▶ 本文
計算式の答えはどこへ行く?
さて今回は計算をコンピュータにやってもらいます。
まず我々が使っている数字は 0 ~ 9 までの10個の数字で構成される10進数と呼ばれるものです。0 とか 10 とか 99 とか 1000000 とかですね。
一般的に10進数とは会話などでは使わないと思いますが、難しく考えずに言うといわゆる数字です。
しかしこの数字はコンピュータにとって分かりやすい数字とは言えません。これまでの記事でも説明した通り、コンピュータが読める数字は2進数のみです。
もちろん計算式では「1+1」のような数字以外にも足すという情報がありますよね。これを2進数しか読めないコンピュータに教えるにはどうするのでしょうか?
これは 前回の記事 でお話したアセンブラにヒントが隠れています。
「1+1」をしようと思った場合、コンピュータに「1+1」と投げて 2 と教えてもらうには色々と手続きが必要になります。
「そんなもん人間が一瞬で計算できるのになんでコンピュータはそんな事もすぐできないの?」と思ったらダメです。それがコンピュータです。
不便だねぇと思っている方々。ちょっと屁理屈を言って申し訳ないが、「41866÷837.32」のような計算は一瞬でできますか?
答えは 50 なのですが、コンピュータは手続きさえ前もってしておけば一瞬で計算できます。コンピュータにとっては「1+1」も「41866÷837.32」もほぼ同じです。
ほぼ同じと言ってしまうとちょっとまた異論が飛び交うのですが、人間から見て、の話です。分かりやすくいうとミリ秒単位の差しか出ません。ミリ秒なんてものは人間にとっては大した時間ではないと思います。
はい。話が脱線事故しております~^^
それでは少し分かりやすい説明をするために、例えば割とメジャーなC言語とアセンブリ言語とで「1+1」のプログラムコードを比較してみましょう。
左がC言語、右がCASLというアセンブリ言語です。
上記が実際のプログラムコードでこれらを機械語に変換して、コンピュータが答えを返してくれるようになります。
「1+1」でもこれだけ色々書かないといけません。大変ですね。右のCASLのコードは何をやっているか分からない方がほとんどかと思います。
上記のCASLのコードを眺めてみましょう。
「ADDA」と書いてある部分が見えるかと思いますが、これは追加する意味の "add" と、算術 "arithmetic" の "a" です。
ADDAの後に「GR0, B」と書いてありますが、これがADDAと相まって「GR0 + B」という事になっているように見えます。
GR0、Bは何を意味しているの?という疑問が残りますが、まずはADDAという「命令」が足し算を担っているものである事が分かると思います。

▶ 作業内容
• a. 本文の内容を2文でまとめよ。
• b. 本文の「ほぼ同じと言ってしまうとちょ」で始まり「上記のCASLのコードを眺めてみましょう。」で終わる部分を、「プログラムコード」を「ソースコード」に置き換えて書き直せ。
一覧はここでは使わない。

▶ 提供データ
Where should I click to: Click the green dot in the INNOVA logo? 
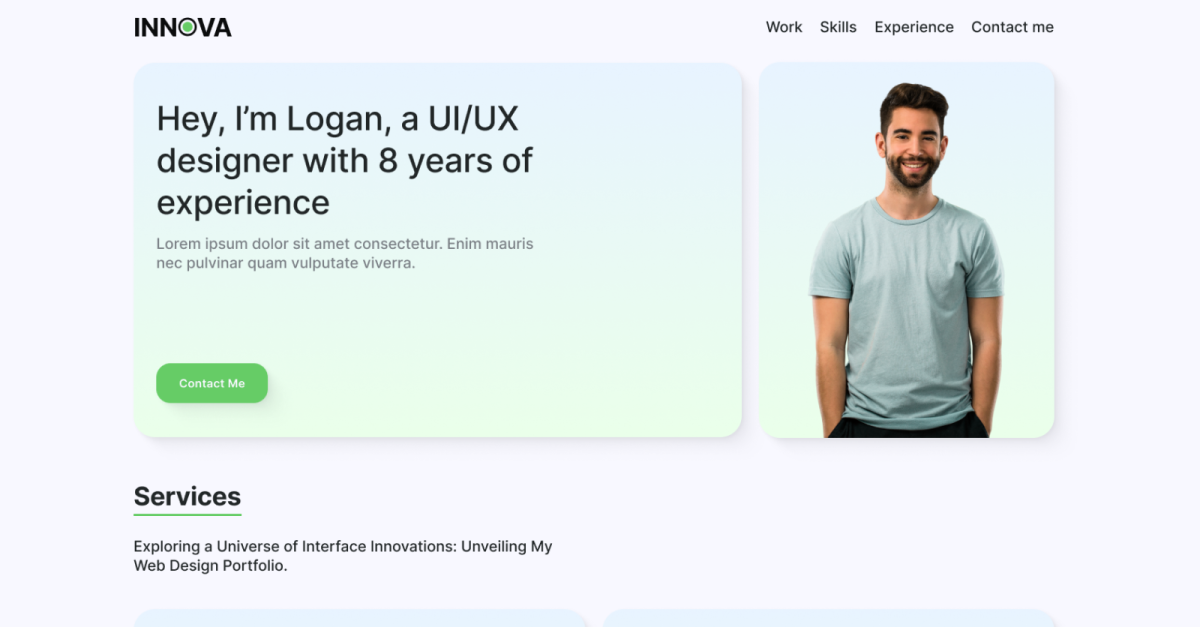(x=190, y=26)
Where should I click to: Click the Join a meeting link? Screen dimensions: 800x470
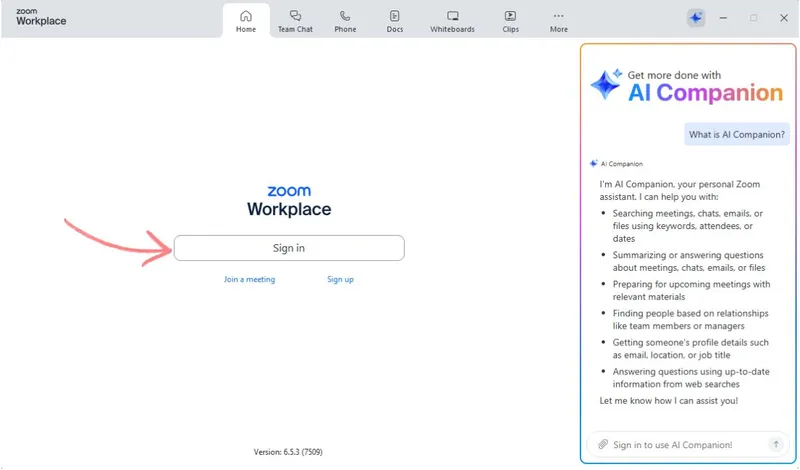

▶ 想定解答
• a. 人間が使う10進数はコンピュータにとって分かりやすい数字ではなく、コンピュータが読めるのは2進数のみで、「1+1」のような計算でも色々と手続きが必要になる。C言語とCASLというアセンブリ言語で「1+1」のプログラムコードを比較すると、CASLの「ADDA」という命令が足し算を担っていることが分かる。

• b.
ほぼ同じと言ってしまうとちょっとまた異論が飛び交うのですが、人間から見て、の話です。分かりやすくいうとミリ秒単位の差しか出ません。ミリ秒なんてものは人間にとっては大した時間ではないと思います。
はい。話が脱線事故しております~^^
それでは少し分かりやすい説明をするために、例えば割とメジャーなC言語とアセンブリ言語とで「1+1」のソースコードを比較してみましょう。
左がC言語、右がCASLというアセンブリ言語です。
上記が実際のソースコードでこれらを機械語に変換して、コンピュータが答えを返してくれるようになります。
「1+1」でもこれだけ色々書かないといけません。大変ですね。右のCASLのコードは何をやっているか分からない方がほとんどかと思います。
上記のCASLのコードを眺めてみましょう。